Coronary artery disease progression is associated with increased resistance of hearts and myocytes to cardiac insults.

Objective: To investigate whether coronary artery disease alters vulnerability of hearts and myocytes to cardiac insults. To address this issue, we developed an experimental model of coronary artery disease.

Design: Prospective, experimental study.

Setting: University experimental research laboratories.

Subjects: Apolipoprotein E knockout mice.

Interventions: Male apolipoprotein E knockout mice, aged 8 wks, were fed either a normal or high-fat diet.

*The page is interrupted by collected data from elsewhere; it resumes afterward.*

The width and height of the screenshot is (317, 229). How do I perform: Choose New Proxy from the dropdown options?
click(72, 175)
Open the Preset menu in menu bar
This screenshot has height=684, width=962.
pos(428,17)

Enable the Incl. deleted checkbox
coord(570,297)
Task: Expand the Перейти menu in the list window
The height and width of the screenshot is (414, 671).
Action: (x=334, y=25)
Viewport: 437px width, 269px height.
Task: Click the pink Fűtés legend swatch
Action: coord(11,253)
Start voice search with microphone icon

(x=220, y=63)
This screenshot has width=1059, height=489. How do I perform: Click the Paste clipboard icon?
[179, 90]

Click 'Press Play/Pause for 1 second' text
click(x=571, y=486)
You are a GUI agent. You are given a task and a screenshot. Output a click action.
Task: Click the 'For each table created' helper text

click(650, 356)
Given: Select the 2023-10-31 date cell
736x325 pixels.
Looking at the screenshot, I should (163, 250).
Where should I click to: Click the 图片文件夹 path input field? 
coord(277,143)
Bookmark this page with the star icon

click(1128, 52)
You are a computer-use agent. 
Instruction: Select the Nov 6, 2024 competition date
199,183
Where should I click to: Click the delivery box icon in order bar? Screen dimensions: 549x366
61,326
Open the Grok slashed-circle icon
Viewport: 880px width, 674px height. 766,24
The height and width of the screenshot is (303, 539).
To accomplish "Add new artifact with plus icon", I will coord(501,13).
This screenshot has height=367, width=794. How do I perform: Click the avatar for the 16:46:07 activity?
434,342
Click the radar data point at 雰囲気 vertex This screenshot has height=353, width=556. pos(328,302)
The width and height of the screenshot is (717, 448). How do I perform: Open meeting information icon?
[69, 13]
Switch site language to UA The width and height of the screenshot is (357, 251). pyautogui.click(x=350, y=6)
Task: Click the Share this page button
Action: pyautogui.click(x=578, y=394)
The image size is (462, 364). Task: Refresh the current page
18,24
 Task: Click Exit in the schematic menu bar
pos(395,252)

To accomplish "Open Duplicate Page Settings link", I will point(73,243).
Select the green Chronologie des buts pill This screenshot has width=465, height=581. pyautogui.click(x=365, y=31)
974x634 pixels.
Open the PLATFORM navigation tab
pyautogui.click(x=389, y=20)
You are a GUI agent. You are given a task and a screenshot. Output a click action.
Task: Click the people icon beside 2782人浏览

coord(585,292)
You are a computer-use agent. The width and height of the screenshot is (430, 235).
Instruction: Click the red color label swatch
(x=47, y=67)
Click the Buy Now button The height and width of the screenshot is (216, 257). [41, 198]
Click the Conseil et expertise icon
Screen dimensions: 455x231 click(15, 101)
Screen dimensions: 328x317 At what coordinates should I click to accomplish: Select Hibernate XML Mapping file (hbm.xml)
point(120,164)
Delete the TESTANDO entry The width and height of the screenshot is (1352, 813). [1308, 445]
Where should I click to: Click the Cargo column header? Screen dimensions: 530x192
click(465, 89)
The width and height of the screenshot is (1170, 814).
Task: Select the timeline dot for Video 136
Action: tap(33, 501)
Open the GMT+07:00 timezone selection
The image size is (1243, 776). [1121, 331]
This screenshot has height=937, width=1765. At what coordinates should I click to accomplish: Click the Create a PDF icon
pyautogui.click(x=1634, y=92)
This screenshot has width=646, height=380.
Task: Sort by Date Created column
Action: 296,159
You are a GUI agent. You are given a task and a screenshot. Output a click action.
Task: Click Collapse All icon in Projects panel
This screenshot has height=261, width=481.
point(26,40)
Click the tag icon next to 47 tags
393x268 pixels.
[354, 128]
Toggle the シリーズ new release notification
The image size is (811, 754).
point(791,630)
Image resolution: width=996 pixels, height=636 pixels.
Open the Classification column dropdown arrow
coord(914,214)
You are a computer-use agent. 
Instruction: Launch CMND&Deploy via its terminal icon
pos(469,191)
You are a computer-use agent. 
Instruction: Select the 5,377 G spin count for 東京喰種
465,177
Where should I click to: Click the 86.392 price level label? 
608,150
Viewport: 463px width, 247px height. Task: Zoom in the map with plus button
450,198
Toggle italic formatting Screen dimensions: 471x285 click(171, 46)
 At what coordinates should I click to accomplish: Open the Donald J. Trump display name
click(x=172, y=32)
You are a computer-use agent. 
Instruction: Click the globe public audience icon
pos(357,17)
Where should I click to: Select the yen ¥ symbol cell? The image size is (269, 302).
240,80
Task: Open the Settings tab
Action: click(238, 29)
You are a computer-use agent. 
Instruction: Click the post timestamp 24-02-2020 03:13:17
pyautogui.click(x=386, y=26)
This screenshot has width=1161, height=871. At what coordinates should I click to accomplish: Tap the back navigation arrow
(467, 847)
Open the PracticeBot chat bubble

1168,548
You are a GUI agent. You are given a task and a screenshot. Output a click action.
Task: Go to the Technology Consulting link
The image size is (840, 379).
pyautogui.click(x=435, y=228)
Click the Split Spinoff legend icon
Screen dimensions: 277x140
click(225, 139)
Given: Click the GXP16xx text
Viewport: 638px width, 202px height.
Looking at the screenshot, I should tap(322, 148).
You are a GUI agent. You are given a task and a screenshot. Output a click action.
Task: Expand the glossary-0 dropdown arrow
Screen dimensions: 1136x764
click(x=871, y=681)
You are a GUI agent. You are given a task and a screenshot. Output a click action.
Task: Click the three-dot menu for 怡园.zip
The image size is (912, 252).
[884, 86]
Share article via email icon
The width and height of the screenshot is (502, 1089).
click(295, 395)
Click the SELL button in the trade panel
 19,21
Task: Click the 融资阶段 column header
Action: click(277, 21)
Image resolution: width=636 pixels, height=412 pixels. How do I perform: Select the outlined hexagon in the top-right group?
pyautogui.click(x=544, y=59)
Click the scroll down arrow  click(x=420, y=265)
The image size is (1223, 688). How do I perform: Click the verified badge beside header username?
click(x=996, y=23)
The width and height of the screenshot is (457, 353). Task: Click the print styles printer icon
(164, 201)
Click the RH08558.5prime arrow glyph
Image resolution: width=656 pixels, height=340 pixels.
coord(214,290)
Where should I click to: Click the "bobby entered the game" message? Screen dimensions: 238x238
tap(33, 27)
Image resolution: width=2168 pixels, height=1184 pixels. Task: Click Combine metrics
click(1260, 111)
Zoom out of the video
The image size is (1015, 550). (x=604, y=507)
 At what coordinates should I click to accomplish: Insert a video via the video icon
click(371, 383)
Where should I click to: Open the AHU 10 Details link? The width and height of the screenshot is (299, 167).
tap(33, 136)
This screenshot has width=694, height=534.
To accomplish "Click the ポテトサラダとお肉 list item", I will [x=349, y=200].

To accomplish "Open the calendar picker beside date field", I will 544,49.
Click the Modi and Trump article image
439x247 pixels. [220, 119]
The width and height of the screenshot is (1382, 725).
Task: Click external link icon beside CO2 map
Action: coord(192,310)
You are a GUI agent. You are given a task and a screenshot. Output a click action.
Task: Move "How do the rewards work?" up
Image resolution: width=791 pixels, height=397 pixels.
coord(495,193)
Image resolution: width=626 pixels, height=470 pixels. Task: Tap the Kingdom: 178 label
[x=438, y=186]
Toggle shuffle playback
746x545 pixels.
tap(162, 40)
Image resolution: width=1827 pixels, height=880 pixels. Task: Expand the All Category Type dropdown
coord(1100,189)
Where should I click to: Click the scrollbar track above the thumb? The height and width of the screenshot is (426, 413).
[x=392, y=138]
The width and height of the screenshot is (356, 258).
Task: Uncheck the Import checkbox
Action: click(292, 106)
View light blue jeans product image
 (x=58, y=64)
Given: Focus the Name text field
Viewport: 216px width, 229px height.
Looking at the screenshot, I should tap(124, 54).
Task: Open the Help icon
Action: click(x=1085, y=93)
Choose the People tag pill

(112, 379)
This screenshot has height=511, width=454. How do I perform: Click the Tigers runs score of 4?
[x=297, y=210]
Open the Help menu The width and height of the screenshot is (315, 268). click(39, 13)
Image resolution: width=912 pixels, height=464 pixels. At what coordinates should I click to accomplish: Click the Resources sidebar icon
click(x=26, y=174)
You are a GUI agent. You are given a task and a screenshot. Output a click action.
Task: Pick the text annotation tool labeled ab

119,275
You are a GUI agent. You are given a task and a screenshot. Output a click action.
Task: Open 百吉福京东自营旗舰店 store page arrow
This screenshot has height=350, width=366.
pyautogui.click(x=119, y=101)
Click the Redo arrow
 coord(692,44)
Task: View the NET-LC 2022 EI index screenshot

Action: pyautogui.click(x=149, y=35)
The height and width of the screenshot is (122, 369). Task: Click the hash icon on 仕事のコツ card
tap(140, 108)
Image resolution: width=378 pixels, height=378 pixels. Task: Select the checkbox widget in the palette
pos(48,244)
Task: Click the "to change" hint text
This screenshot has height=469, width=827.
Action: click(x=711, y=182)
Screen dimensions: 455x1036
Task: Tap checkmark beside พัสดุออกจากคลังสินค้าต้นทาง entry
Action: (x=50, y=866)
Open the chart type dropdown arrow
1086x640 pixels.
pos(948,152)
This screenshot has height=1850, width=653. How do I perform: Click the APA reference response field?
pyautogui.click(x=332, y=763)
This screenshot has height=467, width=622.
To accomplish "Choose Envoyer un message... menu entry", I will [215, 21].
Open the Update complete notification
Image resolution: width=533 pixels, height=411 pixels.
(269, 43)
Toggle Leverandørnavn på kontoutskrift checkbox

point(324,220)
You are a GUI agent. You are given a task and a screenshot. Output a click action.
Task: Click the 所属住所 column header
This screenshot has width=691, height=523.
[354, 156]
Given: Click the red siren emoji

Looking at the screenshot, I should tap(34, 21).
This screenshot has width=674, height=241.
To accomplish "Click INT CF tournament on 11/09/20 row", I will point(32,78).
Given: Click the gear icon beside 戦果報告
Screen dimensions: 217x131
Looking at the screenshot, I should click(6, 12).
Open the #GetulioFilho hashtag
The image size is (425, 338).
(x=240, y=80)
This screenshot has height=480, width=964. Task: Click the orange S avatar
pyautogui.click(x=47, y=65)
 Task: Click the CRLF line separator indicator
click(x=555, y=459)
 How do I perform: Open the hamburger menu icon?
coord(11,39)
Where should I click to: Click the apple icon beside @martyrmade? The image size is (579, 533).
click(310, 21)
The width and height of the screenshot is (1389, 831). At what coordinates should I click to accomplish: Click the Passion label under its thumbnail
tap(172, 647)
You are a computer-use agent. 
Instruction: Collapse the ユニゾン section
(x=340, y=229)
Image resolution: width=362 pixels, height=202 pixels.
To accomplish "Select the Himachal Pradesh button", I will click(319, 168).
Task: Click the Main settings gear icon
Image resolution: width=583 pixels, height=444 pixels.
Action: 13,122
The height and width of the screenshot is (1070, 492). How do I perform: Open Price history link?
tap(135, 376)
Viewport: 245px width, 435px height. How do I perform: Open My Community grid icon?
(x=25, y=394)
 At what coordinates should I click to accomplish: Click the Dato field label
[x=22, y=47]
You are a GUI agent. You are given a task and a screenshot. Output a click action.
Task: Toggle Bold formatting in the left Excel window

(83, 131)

Measurements And Main Results: High-fat feeding for 24 wks induced atherosclerosis in the coronary arteries, was associated with myocardial infarction, and produced evidence of myocardial metabolic anaerobic stress when compared with apolipoprotein E knockout mice fed normal diet. Myocytes and hearts from both groups had similar morphometric and hemodynamic characteristics. During global ischemia, hearts with coronary disease had shorter time to enter into rigor and developed greater ischemic contracture. They were markedly more resistant to reperfusion injury than nondiseased hearts, as shown by cardiac function, release of cardiac enzymes, and metabolic preservation. An increase in prosurvival signaling was detected in diseased hearts, as shown by a higher ratio of phospho-Akt/total Akt than in nondiseased hearts. Myocytes from diseased heart exposed to metabolic inhibition and reperfusion had fewer arrhythmias than myocytes from nondiseased heart. These differences are not due to high-fat feeding, as hearts of wild-type mice fed this diet were more, not less, vulnerable to cardiac insults.

Conclusion: This work suggests that chronic partial ischemia associated with progression of coronary artery disease preconditions myocytes and hearts against subsequent acute cardiac insults.